PROGRESS: Growing sweet and slow

SUGARCREEK, Ohio – Generation by generation, cow by cow, barn by barn, the Deetz family farm has morphed into a sprawling, successful operation in Ohio’s dairy corridor.
The family doesn’t seek recognition or compare itself to other farms. They keep it simple, striving just to have an operation they’re proud of, one they can pass down to their young children should they someday get that familiar itch to farm.
Setting the course. The road stretching in front of the barn was nothing but a dirt path in 1898 when Jacob Maurer purchased the farm in Sugarcreek, Ohio.
In that single sale, Jacob set the course for the next four generations. Each would add its own touches, putting up silos, taking them down, building new barns, tearing apart old ones.
By the late 1960s, the soon-to-be fifth generation farmer, Bill Deetz, was napping in a playpen in the parlor while his mom, Thelma, milked.
When he was no longer content looking at the farm through bars, Bill’s father, Galen, plopped him on a tractor baling hay and told him to just make sure the tractor went straight. It didn’t matter that even when young Bill stretched his leg as long as it would go, his big toe was still inches from the pedal. Once they got to the end of the row, Galen would climb from the wagon to the front of the tractor, turn it around and get Bill going on another straight path.
Although the neighbors gawked with disapproval, Bill loved every moment.
Even his first paying job on the farm, picking thistles for a penny, fed his love of farming, and by the time he graduated high school, he eagerly stepped into line as the family’s next farmer.
Ten years’ difference. The farm’s changed more in the past decade, with Bill and his wife, Tina, at the helm, than it had in the last four generations combined.
Stopping by 10 years ago, you would’ve seen a beleaguered Bill who didn’t have time to say much more than “hello” before he was off to milk 200 cows, repair the planter, finish one last field and check on the heifer about to calve … all before dark.
You would’ve seen a man who’d grimace if you had the audacity to say the words “vacation” or “relax.”

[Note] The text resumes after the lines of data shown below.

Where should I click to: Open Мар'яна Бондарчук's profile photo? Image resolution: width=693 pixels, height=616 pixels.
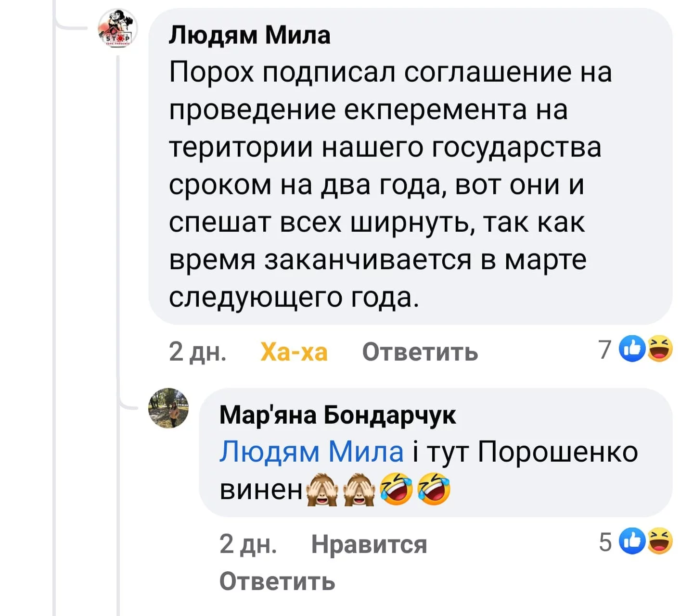pos(168,408)
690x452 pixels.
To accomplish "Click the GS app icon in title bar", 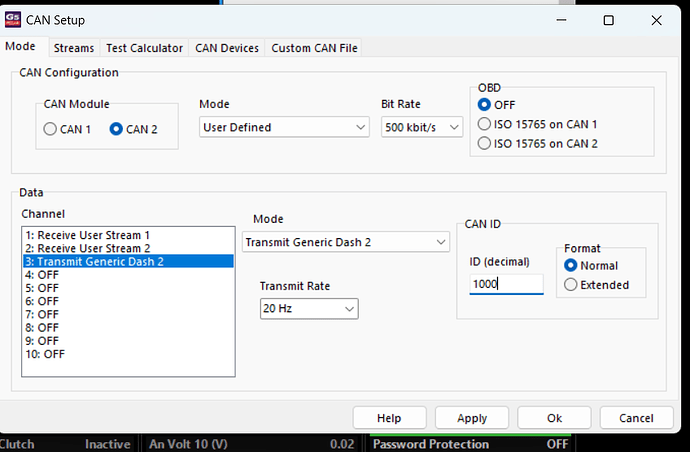I will pos(13,20).
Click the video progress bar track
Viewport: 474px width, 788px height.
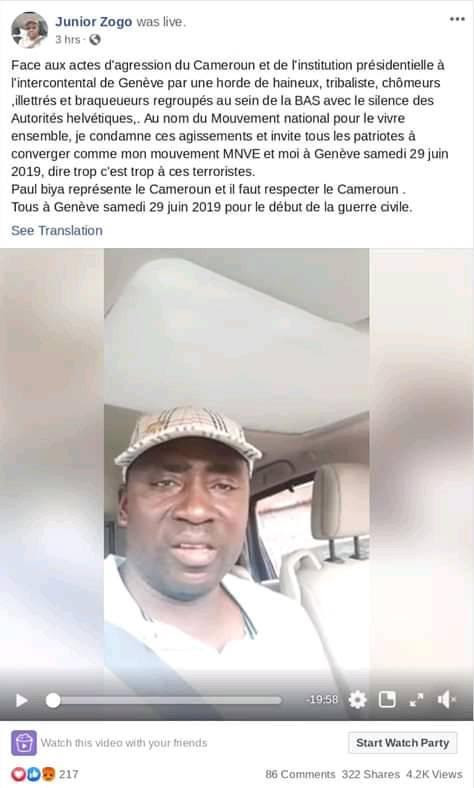(165, 700)
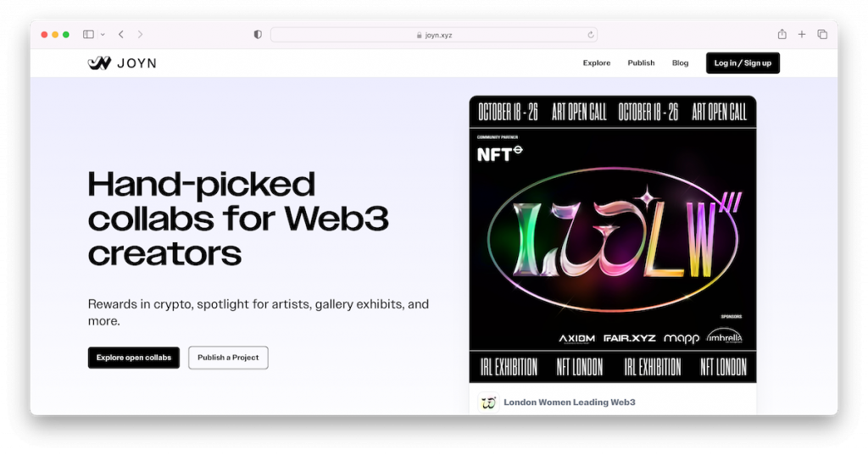The image size is (868, 455).
Task: Open the London Women Leading Web3 title
Action: (x=569, y=402)
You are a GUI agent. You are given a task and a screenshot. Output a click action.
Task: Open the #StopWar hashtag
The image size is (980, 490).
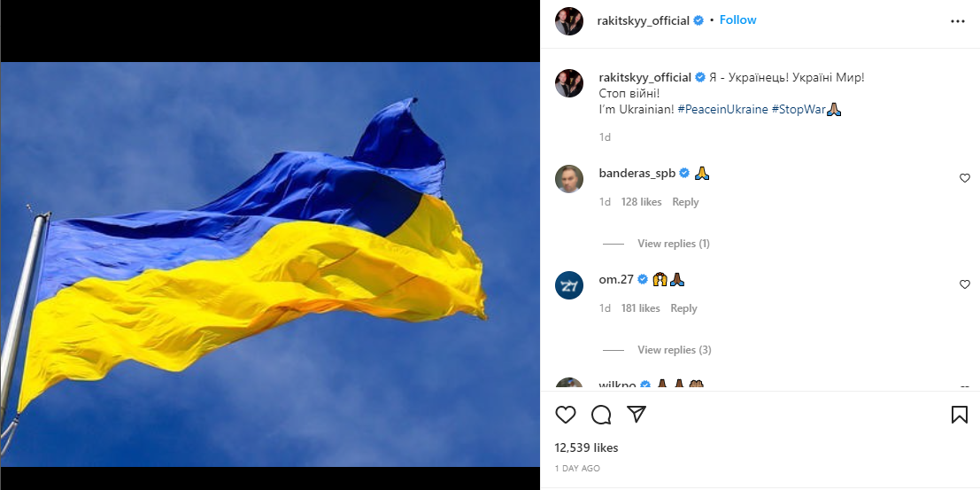tap(799, 110)
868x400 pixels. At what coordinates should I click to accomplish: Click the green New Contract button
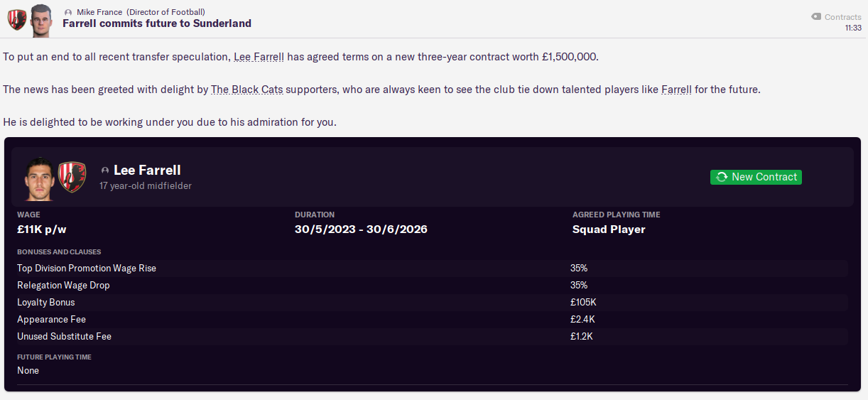coord(756,177)
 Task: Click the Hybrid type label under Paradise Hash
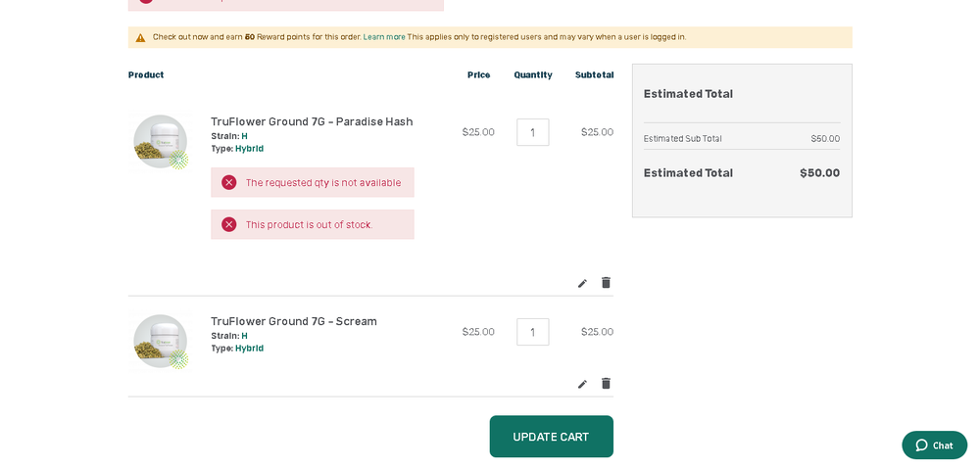(x=249, y=149)
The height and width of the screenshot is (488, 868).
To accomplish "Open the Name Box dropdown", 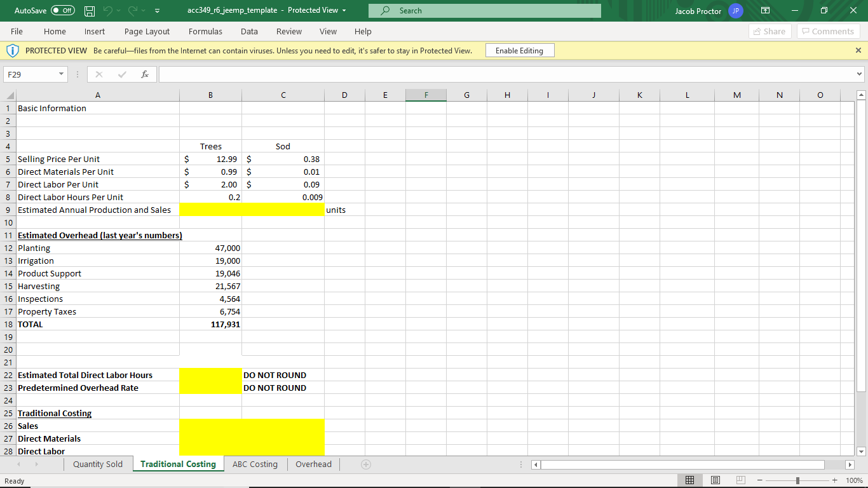I will point(60,74).
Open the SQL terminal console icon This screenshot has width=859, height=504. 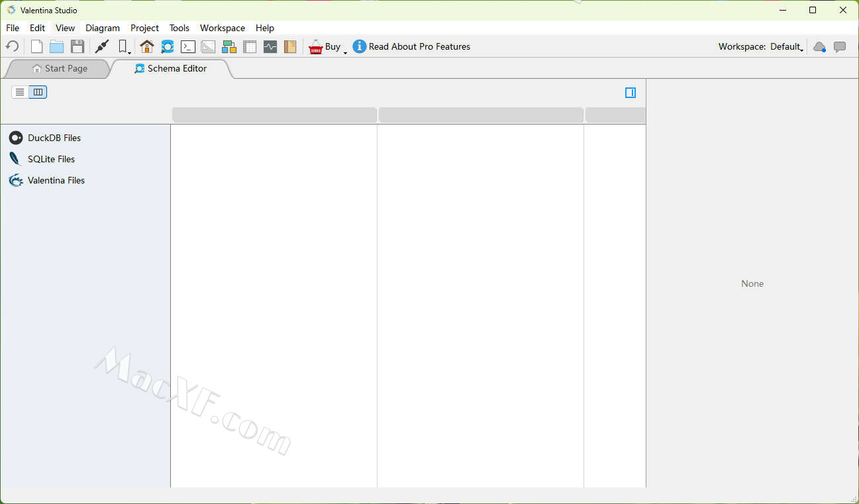[x=188, y=46]
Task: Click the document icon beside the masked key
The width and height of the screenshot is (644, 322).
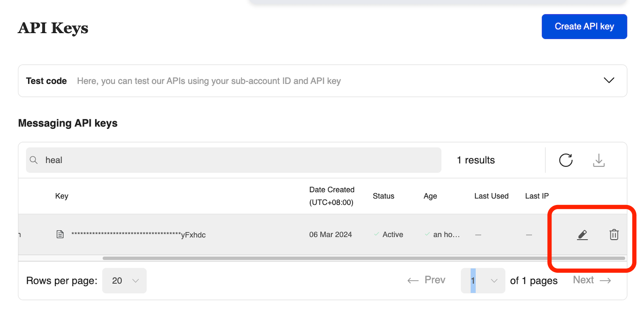Action: point(60,235)
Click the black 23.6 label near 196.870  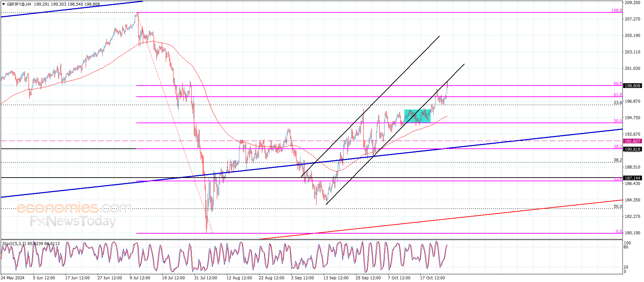point(618,103)
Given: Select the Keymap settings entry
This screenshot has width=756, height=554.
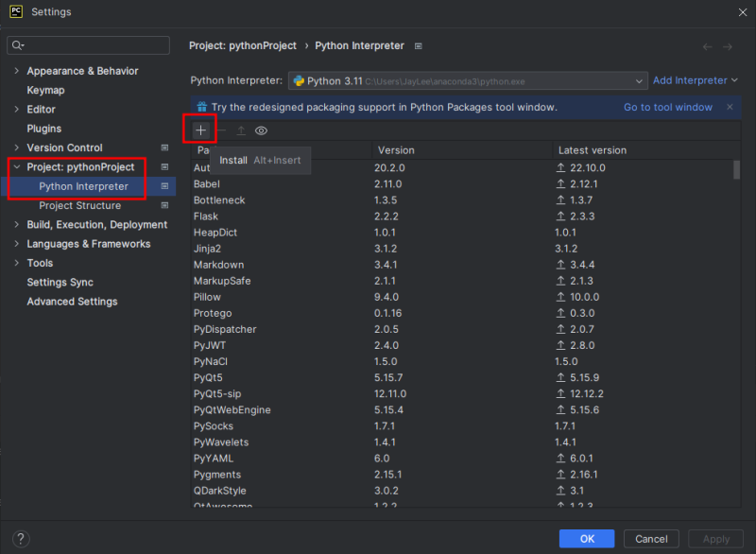Looking at the screenshot, I should coord(43,90).
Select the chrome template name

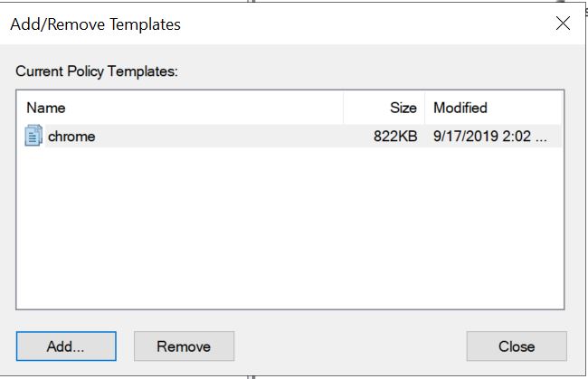[x=71, y=137]
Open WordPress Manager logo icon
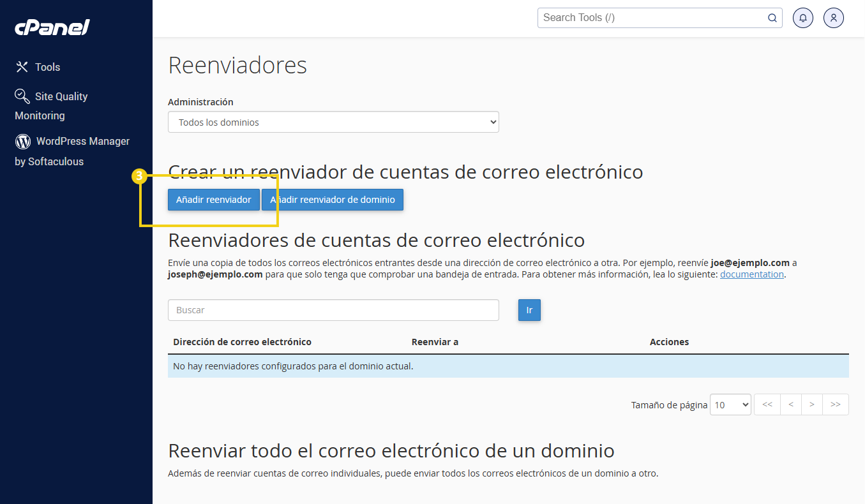 tap(23, 141)
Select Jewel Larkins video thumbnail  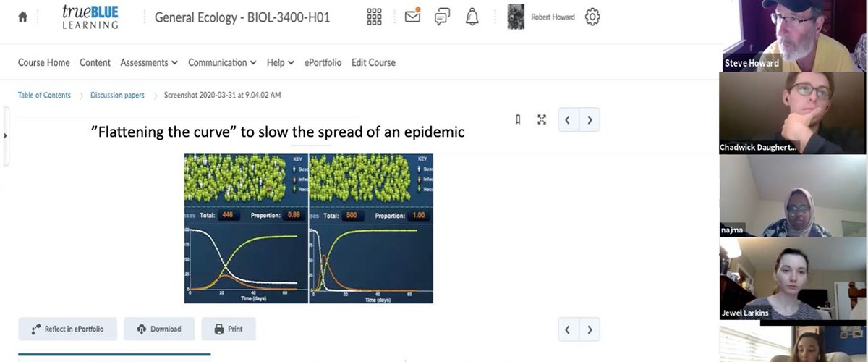[x=792, y=279]
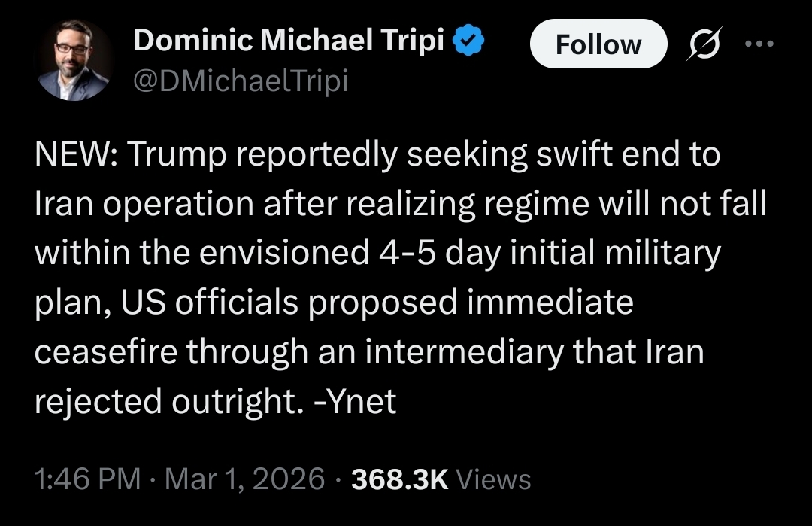Click the Dominic Michael Tripi display name
Viewport: 812px width, 526px height.
(x=288, y=43)
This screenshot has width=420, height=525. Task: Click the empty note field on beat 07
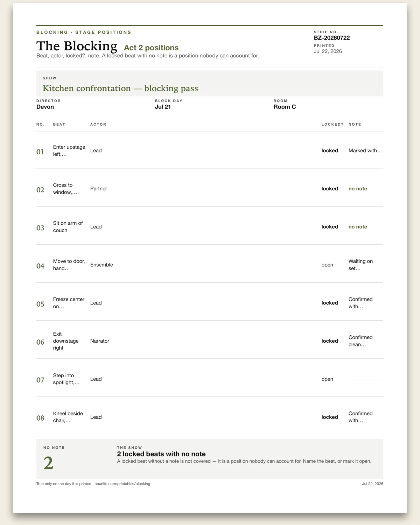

Stop by today and Bill might not even be there. Instead, catch him coaching a youth basketball team. Catch him dropping the kids off at 4-H meetings or piano lessons. Catch him on the Serenade of the Seas cruising the Caribbean. And all this with more than double the number of milking cows, 417 to be exact.
The past 10 years of slow expansion forced Bill to realize he couldn’t do it alone. He had only so many moments in a day, only so many places he could be at once and only so much energy. He needed help; he needed to learn how to give up some control and hire more workers.
Soon it became a loop: The more he relied on employees, the more attention he paid to how he treated them so they’d stay, and then the longer they stayed, the more he learned to trust and depend on them. And this all meant he was finally able to entrust his farm to someone else when he needed family time.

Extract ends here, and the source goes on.